Thomas Elder was born in 1818 in Kirkaldy, Scotland, the son of merchant George Elder and his wife Joanna (née Lang). Following his education, he was brought into his father’s shipping, ware-housing and commission firm. By 1835 his entrepreneurial skills were already in evidence and he had made a number of successful investments.
In 1839 George Elder’s firm extended operations to Australia and his sons Alexander, George and William established a trading and commission business in Adelaide. Meanwhile, Thomas’ interest in his father’s business increased and when, in 1854, Alexander and William decided to return to Great Britain, Thomas emigrated to Adelaide and took charge of the Australian arm of the firm. With his brother George, he established Elder & Co. and his main investments and trade were in agricultural and pastoral pursuits. He took shares in flour mills, financed farmers and wool growers, and became an agent and retailer for goods of all kinds. Within three years of his arrival, he was acknowledged as a major force in South Australian business.

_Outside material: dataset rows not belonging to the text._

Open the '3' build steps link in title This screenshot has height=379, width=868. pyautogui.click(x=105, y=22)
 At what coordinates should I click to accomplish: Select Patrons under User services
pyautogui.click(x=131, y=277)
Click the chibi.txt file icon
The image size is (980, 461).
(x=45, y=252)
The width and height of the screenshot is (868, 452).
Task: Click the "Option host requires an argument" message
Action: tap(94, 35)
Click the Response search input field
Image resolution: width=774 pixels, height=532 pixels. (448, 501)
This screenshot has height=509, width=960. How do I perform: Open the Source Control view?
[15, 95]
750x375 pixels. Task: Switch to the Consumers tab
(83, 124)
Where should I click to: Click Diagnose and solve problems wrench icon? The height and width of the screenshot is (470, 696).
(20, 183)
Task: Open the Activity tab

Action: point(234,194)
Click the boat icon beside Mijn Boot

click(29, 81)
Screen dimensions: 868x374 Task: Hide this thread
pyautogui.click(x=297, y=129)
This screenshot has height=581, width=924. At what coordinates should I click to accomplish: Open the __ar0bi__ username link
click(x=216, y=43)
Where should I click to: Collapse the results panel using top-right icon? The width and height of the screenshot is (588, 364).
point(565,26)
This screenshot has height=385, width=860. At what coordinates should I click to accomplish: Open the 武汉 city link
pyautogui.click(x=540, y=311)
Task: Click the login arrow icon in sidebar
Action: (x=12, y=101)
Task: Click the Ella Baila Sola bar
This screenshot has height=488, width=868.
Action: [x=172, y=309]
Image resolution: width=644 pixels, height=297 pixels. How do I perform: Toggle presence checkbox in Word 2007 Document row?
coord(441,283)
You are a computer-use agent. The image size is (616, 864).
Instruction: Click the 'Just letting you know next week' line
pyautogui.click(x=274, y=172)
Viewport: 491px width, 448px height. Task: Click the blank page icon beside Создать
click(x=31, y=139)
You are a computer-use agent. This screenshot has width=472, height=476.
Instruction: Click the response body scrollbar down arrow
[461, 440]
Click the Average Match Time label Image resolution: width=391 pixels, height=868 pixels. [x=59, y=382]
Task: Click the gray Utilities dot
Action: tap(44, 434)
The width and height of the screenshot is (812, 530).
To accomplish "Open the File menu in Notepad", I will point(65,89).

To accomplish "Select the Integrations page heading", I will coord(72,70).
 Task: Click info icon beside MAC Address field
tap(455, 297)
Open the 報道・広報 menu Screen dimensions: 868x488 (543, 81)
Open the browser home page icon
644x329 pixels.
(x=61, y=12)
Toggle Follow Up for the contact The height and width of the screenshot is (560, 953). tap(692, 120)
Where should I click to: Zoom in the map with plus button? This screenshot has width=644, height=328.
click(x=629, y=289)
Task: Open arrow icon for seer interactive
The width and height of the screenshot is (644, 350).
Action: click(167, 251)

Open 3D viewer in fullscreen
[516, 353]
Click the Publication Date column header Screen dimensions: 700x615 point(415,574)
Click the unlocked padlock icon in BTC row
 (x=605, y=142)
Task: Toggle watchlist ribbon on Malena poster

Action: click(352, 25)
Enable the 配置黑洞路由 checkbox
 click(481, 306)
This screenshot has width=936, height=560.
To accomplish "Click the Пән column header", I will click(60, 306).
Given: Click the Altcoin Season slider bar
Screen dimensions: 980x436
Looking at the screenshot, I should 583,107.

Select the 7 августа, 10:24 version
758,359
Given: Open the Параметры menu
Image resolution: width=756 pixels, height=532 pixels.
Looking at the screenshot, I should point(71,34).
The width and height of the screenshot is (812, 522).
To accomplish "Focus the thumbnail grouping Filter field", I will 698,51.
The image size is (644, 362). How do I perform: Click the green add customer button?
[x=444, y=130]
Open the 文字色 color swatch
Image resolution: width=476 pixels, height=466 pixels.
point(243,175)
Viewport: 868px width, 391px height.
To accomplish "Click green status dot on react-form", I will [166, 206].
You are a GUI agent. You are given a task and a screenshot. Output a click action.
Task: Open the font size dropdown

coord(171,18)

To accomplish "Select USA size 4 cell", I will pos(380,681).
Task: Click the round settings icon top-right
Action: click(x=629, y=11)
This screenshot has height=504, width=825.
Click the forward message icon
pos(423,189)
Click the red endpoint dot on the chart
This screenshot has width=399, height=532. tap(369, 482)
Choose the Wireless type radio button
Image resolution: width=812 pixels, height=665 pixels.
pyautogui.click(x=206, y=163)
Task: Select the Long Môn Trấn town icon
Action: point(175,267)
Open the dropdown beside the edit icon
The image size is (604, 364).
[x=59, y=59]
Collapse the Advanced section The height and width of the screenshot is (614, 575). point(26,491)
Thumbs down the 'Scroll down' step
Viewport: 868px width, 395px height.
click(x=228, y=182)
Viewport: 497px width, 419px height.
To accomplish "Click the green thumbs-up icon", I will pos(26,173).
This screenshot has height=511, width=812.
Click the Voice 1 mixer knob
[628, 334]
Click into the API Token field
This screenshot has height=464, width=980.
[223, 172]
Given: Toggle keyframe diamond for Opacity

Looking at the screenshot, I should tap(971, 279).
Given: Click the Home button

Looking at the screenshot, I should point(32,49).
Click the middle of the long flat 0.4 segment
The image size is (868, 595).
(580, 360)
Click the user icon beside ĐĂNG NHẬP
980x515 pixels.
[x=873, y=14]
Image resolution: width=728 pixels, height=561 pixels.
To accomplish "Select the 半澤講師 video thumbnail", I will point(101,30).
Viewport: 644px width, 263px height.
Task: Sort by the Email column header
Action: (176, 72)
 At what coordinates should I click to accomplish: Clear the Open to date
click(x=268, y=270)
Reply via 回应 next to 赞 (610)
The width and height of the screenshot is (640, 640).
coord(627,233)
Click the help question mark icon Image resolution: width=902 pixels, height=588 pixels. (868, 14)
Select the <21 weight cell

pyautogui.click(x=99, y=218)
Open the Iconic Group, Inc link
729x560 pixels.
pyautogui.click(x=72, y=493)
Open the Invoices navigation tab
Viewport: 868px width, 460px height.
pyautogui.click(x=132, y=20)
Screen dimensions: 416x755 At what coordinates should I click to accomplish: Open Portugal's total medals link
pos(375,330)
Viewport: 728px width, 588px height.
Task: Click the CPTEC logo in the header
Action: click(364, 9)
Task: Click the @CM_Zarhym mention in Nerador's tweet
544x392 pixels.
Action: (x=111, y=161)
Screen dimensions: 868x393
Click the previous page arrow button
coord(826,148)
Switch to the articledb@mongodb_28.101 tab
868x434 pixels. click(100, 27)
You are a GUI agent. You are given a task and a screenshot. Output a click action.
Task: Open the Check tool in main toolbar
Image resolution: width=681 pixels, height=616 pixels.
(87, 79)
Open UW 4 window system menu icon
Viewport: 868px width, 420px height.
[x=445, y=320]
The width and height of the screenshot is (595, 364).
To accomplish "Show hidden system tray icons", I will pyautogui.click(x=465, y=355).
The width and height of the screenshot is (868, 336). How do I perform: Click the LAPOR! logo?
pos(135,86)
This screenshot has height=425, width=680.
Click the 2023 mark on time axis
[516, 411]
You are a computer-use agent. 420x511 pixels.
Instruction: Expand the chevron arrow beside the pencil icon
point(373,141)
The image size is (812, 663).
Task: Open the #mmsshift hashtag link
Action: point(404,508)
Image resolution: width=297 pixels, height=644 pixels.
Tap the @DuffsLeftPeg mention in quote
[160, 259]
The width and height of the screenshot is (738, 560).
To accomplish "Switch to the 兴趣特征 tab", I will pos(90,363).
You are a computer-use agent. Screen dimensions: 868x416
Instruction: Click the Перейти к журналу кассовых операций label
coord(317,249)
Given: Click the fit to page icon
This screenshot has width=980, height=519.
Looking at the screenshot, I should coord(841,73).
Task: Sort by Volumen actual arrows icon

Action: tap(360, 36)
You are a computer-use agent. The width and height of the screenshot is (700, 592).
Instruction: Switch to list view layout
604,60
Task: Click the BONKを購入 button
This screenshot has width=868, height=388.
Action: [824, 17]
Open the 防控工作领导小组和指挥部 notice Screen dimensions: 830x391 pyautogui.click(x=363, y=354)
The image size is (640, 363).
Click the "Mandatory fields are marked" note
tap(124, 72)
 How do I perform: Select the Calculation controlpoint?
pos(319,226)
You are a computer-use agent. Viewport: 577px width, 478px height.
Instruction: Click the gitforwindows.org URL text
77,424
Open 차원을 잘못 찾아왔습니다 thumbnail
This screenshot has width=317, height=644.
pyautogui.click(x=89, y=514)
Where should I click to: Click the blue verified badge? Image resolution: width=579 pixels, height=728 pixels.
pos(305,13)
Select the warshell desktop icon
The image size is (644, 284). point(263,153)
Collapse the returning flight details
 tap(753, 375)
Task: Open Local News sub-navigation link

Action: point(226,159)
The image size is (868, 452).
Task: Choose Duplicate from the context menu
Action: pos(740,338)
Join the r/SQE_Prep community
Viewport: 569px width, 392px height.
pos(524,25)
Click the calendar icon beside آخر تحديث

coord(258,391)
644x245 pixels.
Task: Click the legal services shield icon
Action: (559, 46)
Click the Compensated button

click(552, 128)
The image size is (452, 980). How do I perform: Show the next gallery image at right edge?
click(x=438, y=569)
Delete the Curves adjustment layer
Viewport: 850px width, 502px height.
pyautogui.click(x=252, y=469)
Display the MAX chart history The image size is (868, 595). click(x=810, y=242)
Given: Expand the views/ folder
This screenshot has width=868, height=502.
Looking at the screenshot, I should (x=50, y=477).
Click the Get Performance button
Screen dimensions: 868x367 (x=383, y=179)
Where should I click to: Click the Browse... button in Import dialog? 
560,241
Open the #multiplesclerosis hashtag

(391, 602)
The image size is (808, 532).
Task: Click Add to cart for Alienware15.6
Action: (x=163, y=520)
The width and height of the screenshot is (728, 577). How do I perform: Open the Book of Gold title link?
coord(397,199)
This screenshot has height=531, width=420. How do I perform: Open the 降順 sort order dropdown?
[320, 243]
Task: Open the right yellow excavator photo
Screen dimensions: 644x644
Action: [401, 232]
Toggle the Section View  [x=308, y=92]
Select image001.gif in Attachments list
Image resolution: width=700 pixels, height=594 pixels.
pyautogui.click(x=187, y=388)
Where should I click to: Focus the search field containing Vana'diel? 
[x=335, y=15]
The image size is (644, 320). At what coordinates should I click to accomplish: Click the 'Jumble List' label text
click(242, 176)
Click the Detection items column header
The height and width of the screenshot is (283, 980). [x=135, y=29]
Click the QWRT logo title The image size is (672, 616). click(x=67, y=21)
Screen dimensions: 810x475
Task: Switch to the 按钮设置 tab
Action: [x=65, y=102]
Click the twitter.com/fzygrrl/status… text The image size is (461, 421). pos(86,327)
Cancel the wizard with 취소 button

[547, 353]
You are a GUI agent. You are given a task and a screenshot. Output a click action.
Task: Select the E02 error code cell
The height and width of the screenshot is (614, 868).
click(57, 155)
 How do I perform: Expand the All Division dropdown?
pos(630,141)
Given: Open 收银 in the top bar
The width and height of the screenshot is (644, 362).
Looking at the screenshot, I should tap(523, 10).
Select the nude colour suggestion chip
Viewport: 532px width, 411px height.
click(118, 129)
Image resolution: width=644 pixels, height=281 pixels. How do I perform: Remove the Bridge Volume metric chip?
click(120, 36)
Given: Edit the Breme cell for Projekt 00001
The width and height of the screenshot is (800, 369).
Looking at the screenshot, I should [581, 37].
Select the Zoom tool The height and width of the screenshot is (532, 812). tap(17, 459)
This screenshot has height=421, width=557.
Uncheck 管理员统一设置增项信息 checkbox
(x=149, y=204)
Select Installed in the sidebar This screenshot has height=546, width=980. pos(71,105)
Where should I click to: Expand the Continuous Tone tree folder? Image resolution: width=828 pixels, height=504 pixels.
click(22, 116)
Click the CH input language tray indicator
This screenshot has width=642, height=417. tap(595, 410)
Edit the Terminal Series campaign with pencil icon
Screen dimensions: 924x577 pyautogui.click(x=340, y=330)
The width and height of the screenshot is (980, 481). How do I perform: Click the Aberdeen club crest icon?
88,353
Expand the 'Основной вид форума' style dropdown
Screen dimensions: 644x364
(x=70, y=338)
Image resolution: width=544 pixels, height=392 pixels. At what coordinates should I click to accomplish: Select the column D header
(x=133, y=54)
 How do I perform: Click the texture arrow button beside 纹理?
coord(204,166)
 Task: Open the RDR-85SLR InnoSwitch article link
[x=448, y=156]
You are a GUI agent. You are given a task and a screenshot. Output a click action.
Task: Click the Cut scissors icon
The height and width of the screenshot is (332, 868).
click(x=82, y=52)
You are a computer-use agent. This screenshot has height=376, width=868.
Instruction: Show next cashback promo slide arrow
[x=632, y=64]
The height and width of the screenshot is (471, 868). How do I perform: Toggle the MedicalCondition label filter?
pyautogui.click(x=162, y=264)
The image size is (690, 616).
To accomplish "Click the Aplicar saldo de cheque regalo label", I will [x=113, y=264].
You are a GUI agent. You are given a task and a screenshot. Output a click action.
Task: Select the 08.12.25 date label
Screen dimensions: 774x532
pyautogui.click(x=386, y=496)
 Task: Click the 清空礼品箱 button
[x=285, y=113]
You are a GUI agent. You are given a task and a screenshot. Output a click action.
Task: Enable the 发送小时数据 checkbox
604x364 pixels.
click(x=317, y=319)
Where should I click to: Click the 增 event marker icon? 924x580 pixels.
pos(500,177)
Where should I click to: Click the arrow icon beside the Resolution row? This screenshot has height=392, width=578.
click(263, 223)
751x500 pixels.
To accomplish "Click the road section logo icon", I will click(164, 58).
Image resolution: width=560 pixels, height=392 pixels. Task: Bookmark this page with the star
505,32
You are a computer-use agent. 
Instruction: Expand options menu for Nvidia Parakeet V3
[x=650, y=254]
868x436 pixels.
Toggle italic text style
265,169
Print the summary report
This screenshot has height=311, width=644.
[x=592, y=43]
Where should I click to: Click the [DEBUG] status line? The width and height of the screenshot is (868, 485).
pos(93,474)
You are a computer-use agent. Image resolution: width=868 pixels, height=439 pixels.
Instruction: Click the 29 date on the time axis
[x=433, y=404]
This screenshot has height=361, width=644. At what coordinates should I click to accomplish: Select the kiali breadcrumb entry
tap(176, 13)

In 1856 he formed a new partnership, Elder Stirling & Co., with his brother-in-law, Robert Barr Smith, Edward Stirling and John Taylor. The latter in particular proved a difficult partner and took the business into risky operations. It expanded into the Murray Basin soon after the first steam navigation of the river, began lending large sums to pastoralists moving into the north of the colony and even invested in major runs there. Debts built up to dangerous levels and the firm was soon close to collapse. Its downfall was averted at the last minute when, in 1860, it became the joint owner, with Walter Watson Hughes, of the vast Moonta and Wallaroo copper mines. With his firm acting as the mines’ banker, Elder began to accrue wealth beyond his dreams. The achievement of financing the mines further enhanced his reputation, although he was relieved when the banks took over these obligations.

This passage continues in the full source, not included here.